▶ **EXCERPTED RECORDS**:
# # #

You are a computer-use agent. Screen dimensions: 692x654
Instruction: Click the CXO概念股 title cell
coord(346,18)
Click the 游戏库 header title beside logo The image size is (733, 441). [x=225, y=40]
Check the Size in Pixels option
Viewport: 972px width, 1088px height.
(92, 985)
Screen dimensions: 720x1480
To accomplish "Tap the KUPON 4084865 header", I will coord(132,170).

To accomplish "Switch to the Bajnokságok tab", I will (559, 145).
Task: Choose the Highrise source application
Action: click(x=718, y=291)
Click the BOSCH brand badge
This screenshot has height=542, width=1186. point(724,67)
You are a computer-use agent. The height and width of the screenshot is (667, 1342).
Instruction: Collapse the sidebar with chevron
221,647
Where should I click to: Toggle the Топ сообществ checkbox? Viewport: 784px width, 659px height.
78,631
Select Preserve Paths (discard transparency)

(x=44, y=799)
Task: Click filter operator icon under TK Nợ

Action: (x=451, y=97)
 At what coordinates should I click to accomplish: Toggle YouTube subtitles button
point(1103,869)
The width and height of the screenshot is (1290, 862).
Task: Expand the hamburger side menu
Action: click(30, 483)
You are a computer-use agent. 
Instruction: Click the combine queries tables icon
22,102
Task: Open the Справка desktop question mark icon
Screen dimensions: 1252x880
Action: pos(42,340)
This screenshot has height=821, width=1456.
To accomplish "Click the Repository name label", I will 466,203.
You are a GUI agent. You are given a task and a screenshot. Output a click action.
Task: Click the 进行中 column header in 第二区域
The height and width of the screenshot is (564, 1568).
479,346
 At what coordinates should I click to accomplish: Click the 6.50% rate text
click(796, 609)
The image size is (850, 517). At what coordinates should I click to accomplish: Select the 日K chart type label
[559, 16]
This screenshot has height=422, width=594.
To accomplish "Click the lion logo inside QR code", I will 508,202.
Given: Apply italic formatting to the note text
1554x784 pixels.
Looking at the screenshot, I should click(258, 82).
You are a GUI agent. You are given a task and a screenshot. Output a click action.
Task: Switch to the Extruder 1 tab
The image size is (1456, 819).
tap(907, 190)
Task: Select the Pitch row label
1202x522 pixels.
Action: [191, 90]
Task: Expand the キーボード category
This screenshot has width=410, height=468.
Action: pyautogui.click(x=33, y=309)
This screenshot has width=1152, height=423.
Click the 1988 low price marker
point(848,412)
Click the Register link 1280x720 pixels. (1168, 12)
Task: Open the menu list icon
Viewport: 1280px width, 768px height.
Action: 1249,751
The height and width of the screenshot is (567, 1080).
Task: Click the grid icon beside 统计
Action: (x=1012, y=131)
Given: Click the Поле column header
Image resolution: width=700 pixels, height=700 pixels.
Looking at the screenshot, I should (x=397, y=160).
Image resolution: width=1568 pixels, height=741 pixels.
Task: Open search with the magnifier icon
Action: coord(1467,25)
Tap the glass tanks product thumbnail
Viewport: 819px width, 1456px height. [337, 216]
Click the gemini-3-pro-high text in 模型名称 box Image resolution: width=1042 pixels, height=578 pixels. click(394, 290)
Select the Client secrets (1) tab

# # #

▶ **EXERCISE DIRECTIONS**:
Convert the entries above into a JSON list of strings, one string per line, leaving out blank lines.

▶ **ANSWER FOR THIS EXERCISE**:
[
  "You are a computer-use agent. Screen dimensions: 692x654",
  "Instruction: Click the CXO概念股 title cell",
  "coord(346,18)",
  "Click the 游戏库 header title beside logo The image size is (733, 441). [x=225, y=40]",
  "Check the Size in Pixels option",
  "Viewport: 972px width, 1088px height.",
  "(92, 985)",
  "Screen dimensions: 720x1480",
  "To accomplish \"Tap the KUPON 4084865 header\", I will coord(132,170).",
  "To accomplish \"Switch to the Bajnokságok tab\", I will (559, 145).",
  "Task: Choose the Highrise source application",
  "Action: click(x=718, y=291)",
  "Click the BOSCH brand badge",
  "This screenshot has height=542, width=1186. point(724,67)",
  "You are a computer-use agent. The height and width of the screenshot is (667, 1342).",
  "Instruction: Collapse the sidebar with chevron",
  "221,647",
  "Where should I click to: Toggle the Топ сообществ checkbox? Viewport: 784px width, 659px height.",
  "78,631",
  "Select Preserve Paths (discard transparency)",
  "(x=44, y=799)",
  "Task: Click filter operator icon under TK Nợ",
  "Action: (x=451, y=97)",
  " At what coordinates should I click to accomplish: Toggle YouTube subtitles button",
  "point(1103,869)",
  "The width and height of the screenshot is (1290, 862).",
  "Task: Expand the hamburger side menu",
  "Action: click(30, 483)",
  "You are a computer-use agent. ",
  "Instruction: Click the combine queries tables icon",
  "22,102",
  "Task: Open the Справка desktop question mark icon",
  "Screen dimensions: 1252x880",
  "Action: pos(42,340)",
  "This screenshot has height=821, width=1456.",
  "To accomplish \"Click the Repository name label\", I will 466,203.",
  "You are a GUI agent. You are given a task and a screenshot. Output a click action.",
  "Task: Click the 进行中 column header in 第二区域",
  "The height and width of the screenshot is (564, 1568).",
  "479,346",
  " At what coordinates should I click to accomplish: Click the 6.50% rate text",
  "click(796, 609)",
  "The image size is (850, 517). At what coordinates should I click to accomplish: Select the 日K chart type label",
  "[559, 16]",
  "This screenshot has height=422, width=594.",
  "To accomplish \"Click the lion logo inside QR code\", I will 508,202.",
  "Given: Apply italic formatting to the note text",
  "1554x784 pixels.",
  "Looking at the screenshot, I should click(258, 82).",
  "You are a GUI agent. You are given a task and a screenshot. Output a click action.",
  "Task: Switch to the Extruder 1 tab",
  "The image size is (1456, 819).",
  "tap(907, 190)",
  "Task: Select the Pitch row label",
  "1202x522 pixels.",
  "Action: [191, 90]",
  "Task: Expand the キーボード category",
  "This screenshot has width=410, height=468.",
  "Action: pyautogui.click(x=33, y=309)",
  "This screenshot has width=1152, height=423.",
  "Click the 1988 low price marker",
  "point(848,412)",
  "Click the Register link 1280x720 pixels. (1168, 12)",
  "Task: Open the menu list icon",
  "Viewport: 1280px width, 768px height.",
  "Action: 1249,751",
  "The height and width of the screenshot is (567, 1080).",
  "Task: Click the grid icon beside 统计",
  "Action: (x=1012, y=131)",
  "Given: Click the Поле column header",
  "Image resolution: width=700 pixels, height=700 pixels.",
  "Looking at the screenshot, I should (x=397, y=160).",
  "Image resolution: width=1568 pixels, height=741 pixels.",
  "Task: Open search with the magnifier icon",
  "Action: coord(1467,25)",
  "Tap the glass tanks product thumbnail",
  "Viewport: 819px width, 1456px height. [337, 216]",
  "Click the gemini-3-pro-high text in 模型名称 box Image resolution: width=1042 pixels, height=578 pixels. click(394, 290)",
  "Select the Client secrets (1) tab"
]